BEYOND WINTER: The Irrelevant Memories of An Old Janitor—THE WORLD IS MY FIELDHOUSE [M, 4-28-25]
There was an article recently [4-22-25], in The Indiana Daily Student, about the dirty and disgusting conditions student athletes have to put up with in The Harry Gladstein Fieldhouse, the home of Indiana University track and field sports. I took that personally, since I was once the custodian there.
It wasn’t The Harry Gladstein Fieldhouse then. It was just the “new” field house, a stopping place between the “old” fieldhouse-- --and Assembly Hall, “The house that Bob Knight built.”
The “old” fieldhouse--where I did the required PE course in my frosh year, and where we all filled out fourteen 3x5 cards and stood in long lines to register for classes--is now named for Bill Garrett, All-American IU basketball player and the first black to play regularly in the Big 10
When Assembly Hall, now named for philanthropist Simon Skjodt, was completed, the track and field teams felt good about inheriting the “new” fieldhouse, because it was a clean, beautiful facility. I know it was, because that is the way I left it.
Apparently, the new janitor didn’t do as good a job as I did. Of course, it was 64 years ago that I left the job, and so maybe the deterioration wasn’t just because of my custodial replacements.
I had worked for George McClain, the director of the IU buildings and grounds division, during summers, when I was an undergrad student. When Helen and I got thrown out of Dallas for letting black kids come to the community center we directed, and I could not continue at the Perkins School of Theology at SMU, we moved back to Bloomington. George put me back on his payroll as the custodian for the new fieldhouse.
I assumed that I was done with ministry at that point. I was good at janitorial work, and I got to hang around the basketball team. I had to use one of those wide dry mops on the playing floor each day before practice. I’d make a point of finishing just before the arrival of the players and coach Lou Watson, the former assistant and successor to the great Branch McCraken, thinking that if they were ever a player short for scrimmaging, Lou would do the logical thing and have me play. Turns out that Lou wasn’t all that logical.
There was a sort of combination office and supply room in that fieldhouse where I ate the lunch Helen had packed for me. It was a lonesome time, eating my carrot sticks and spam sandwich by myself in the midst of mops and brooms, so I took a book to read. I selected which book the same way I do now when I want a book for a doctor’s waiting room—by size, something to fit a coat pocket or a lunch sack.

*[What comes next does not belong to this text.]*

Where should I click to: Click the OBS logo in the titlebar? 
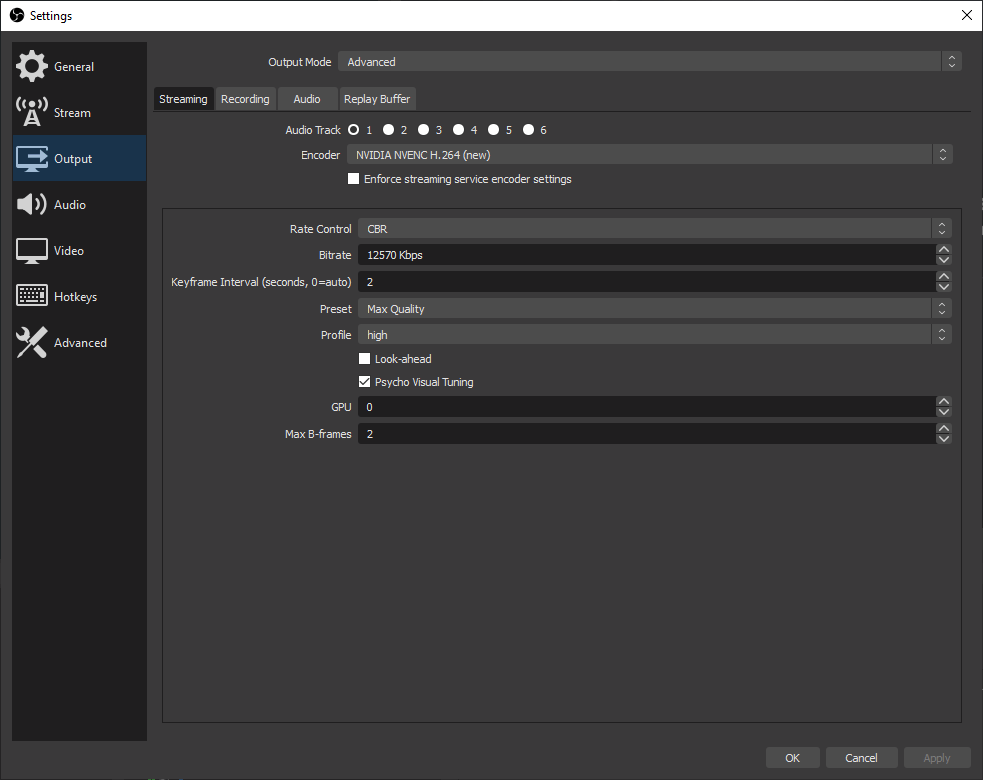click(x=16, y=15)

One day, I pulled from my lunch sack the small book I had grabbed from our bricks and boards book shelves on my way out the door and started reading…about how to be a better preacher, as extolled by Alexander Mackay.
I thought…wait a minute. I don’t need this book anymore… but I kept on reading. I began to compare what Mackay was saying with my three years as a preacher while I had been an IU undergrad.
When it came time to go back to my mopping and sweeping, I wanted to continue that conversation with Mackay instead. I realized that I wasn’t through with the ministry yet. Or maybe, the ministry wasn’t through with me yet.
I was a bit disappointed when I told George McClain that I had to give up my career as custodian at the new fieldhouse so that I could go back to seminary, this time at Garrett, at Northwestern U. George didn’t seem disappointed that I was giving up janitorial work. “You’ll be a great preacher,” he said.
Maybe I didn’t leave the new fieldhouse as clean as I thought I did.
John Robert McFarland
I decided on The World
Is My Fieldhouse as the title for this column, because of John Wesley’s
phrase, “The world is my parish.” Too cute? Not relevant enough? Well,
sometimes, titles that communicate clearly just don’t come easily.